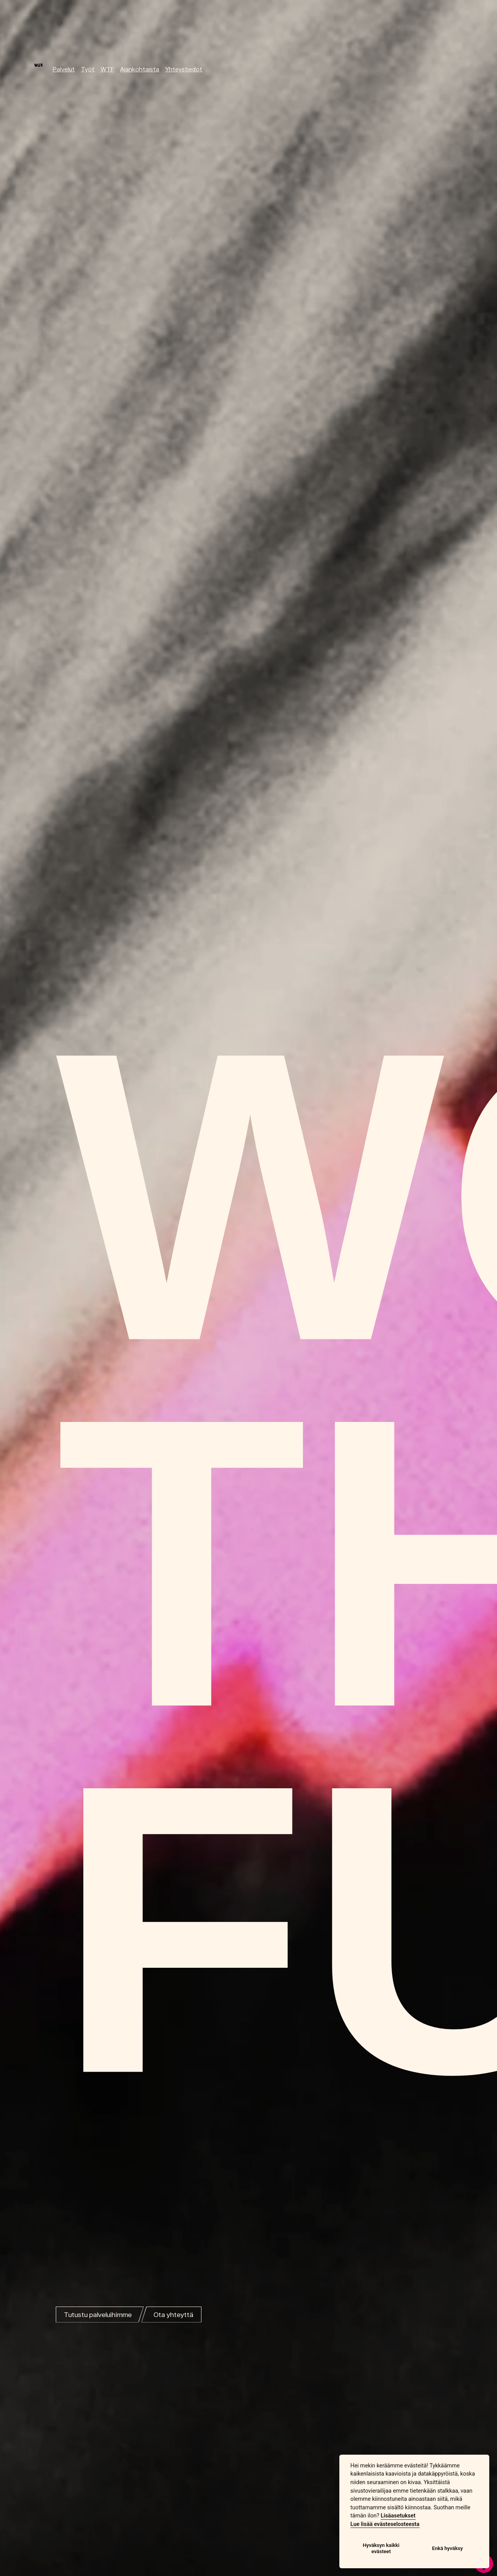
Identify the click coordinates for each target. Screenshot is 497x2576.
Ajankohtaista (139, 69)
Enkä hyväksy (447, 2548)
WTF (107, 69)
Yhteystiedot (183, 69)
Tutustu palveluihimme (98, 2314)
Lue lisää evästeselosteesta (385, 2524)
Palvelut (64, 69)
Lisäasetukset (398, 2515)
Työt (88, 69)
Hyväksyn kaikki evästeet (381, 2548)
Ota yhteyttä (173, 2314)
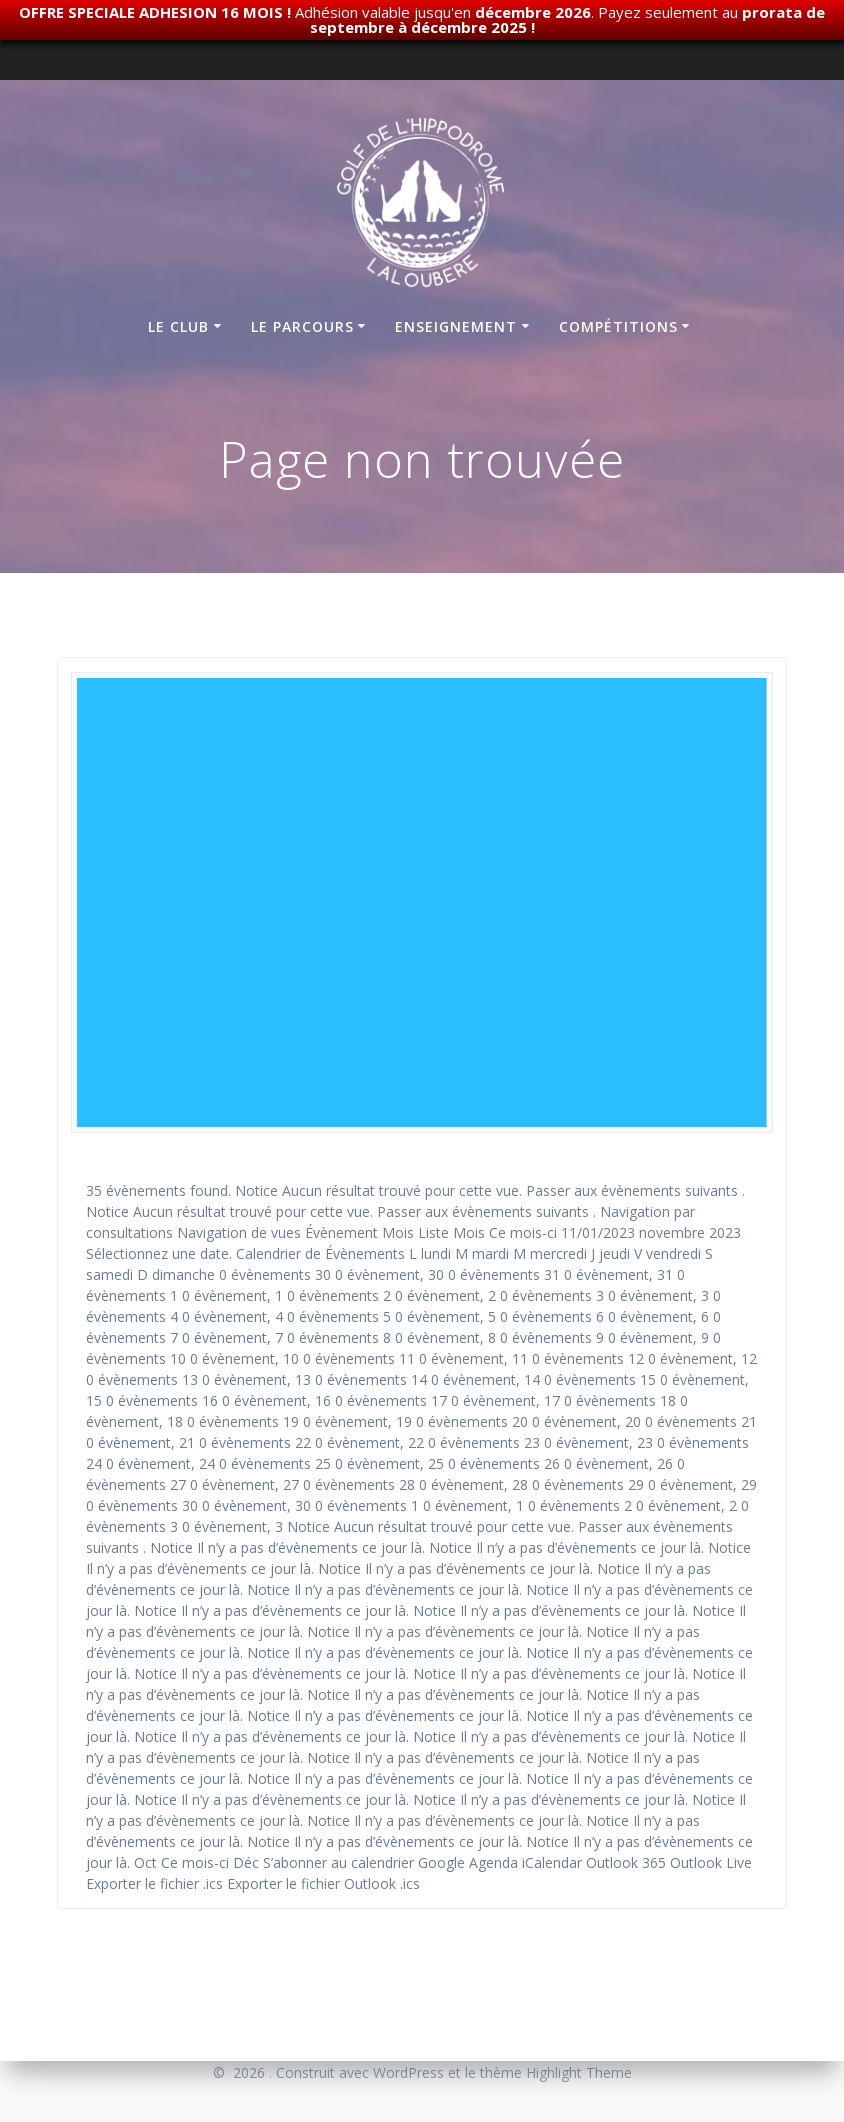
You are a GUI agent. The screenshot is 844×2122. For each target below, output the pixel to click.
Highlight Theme (579, 2072)
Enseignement (456, 326)
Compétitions (618, 326)
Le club (178, 326)
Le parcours (302, 326)
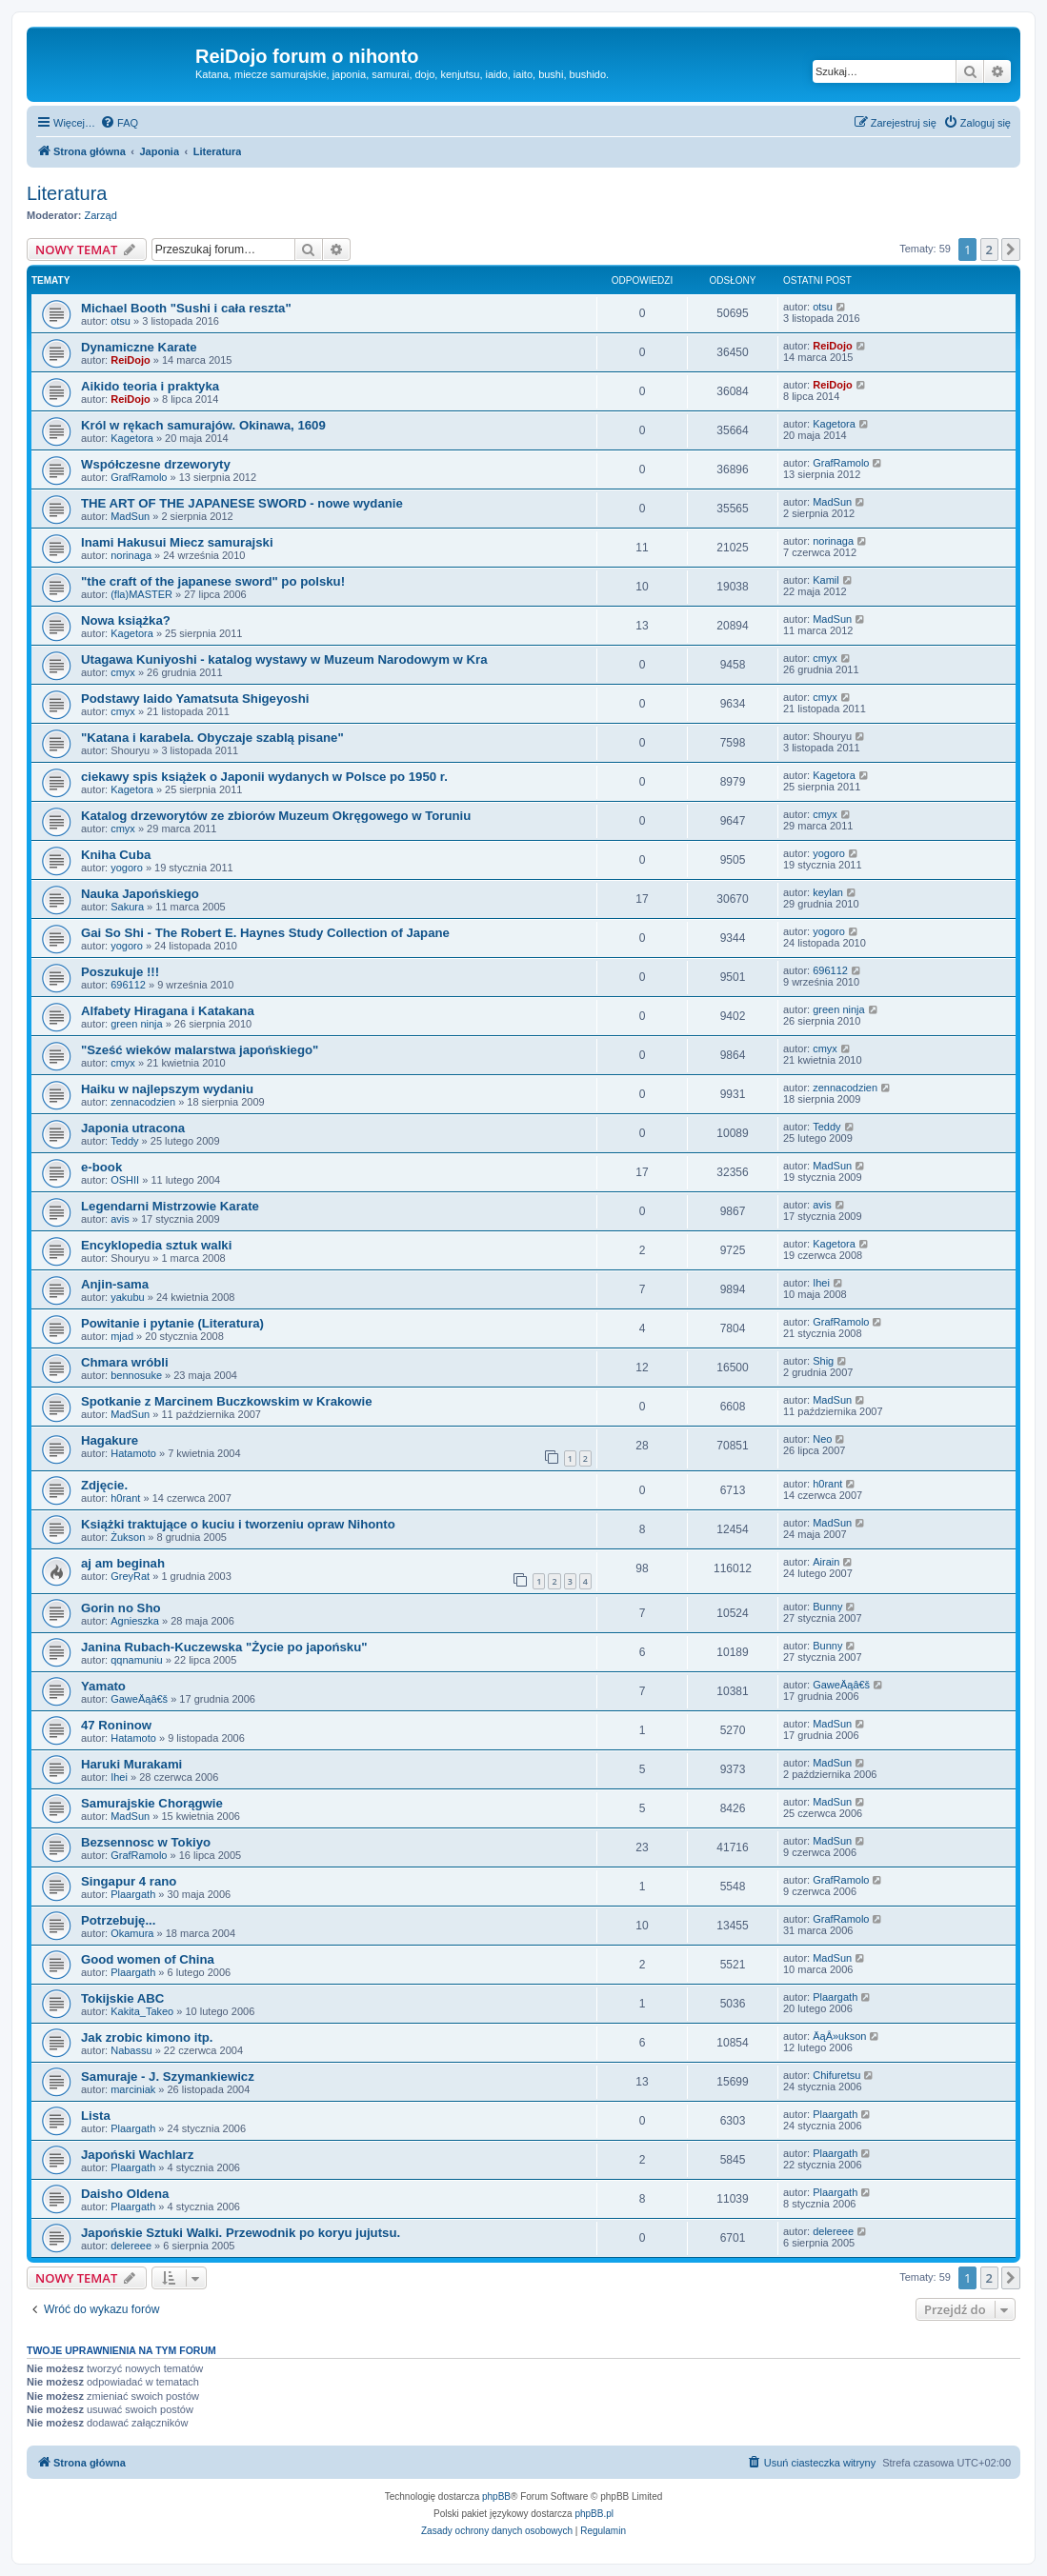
::::
◆ STATED PROBLEM: Rewrite every line of the items above as a Markdown table with the columns "Row" and "Line," numbering the rows in order and skipping blank lines. Leave the pictures out.

◆ THE RESULT:
| Row | Line |
|---|---|
| 1 | Identify the click coordinates for each target. Screenshot is 497x2576. |
| 2 | Ajankohtaista (139, 69) |
| 3 | Enkä hyväksy (447, 2548) |
| 4 | WTF (107, 69) |
| 5 | Yhteystiedot (183, 69) |
| 6 | Tutustu palveluihimme (98, 2314) |
| 7 | Lue lisää evästeselosteesta (385, 2524) |
| 8 | Palvelut (64, 69) |
| 9 | Lisäasetukset (398, 2515) |
| 10 | Työt (88, 69) |
| 11 | Hyväksyn kaikki evästeet (381, 2548) |
| 12 | Ota yhteyttä (173, 2314) |
| 13 | You are a GUI agent. The screenshot is 844×2122. For each target below, output the pixel to click. |
| 14 | Highlight Theme (579, 2072) |
| 15 | Enseignement (456, 326) |
| 16 | Compétitions (618, 326) |
| 17 | Le club (178, 326) |
| 18 | Le parcours (302, 326) |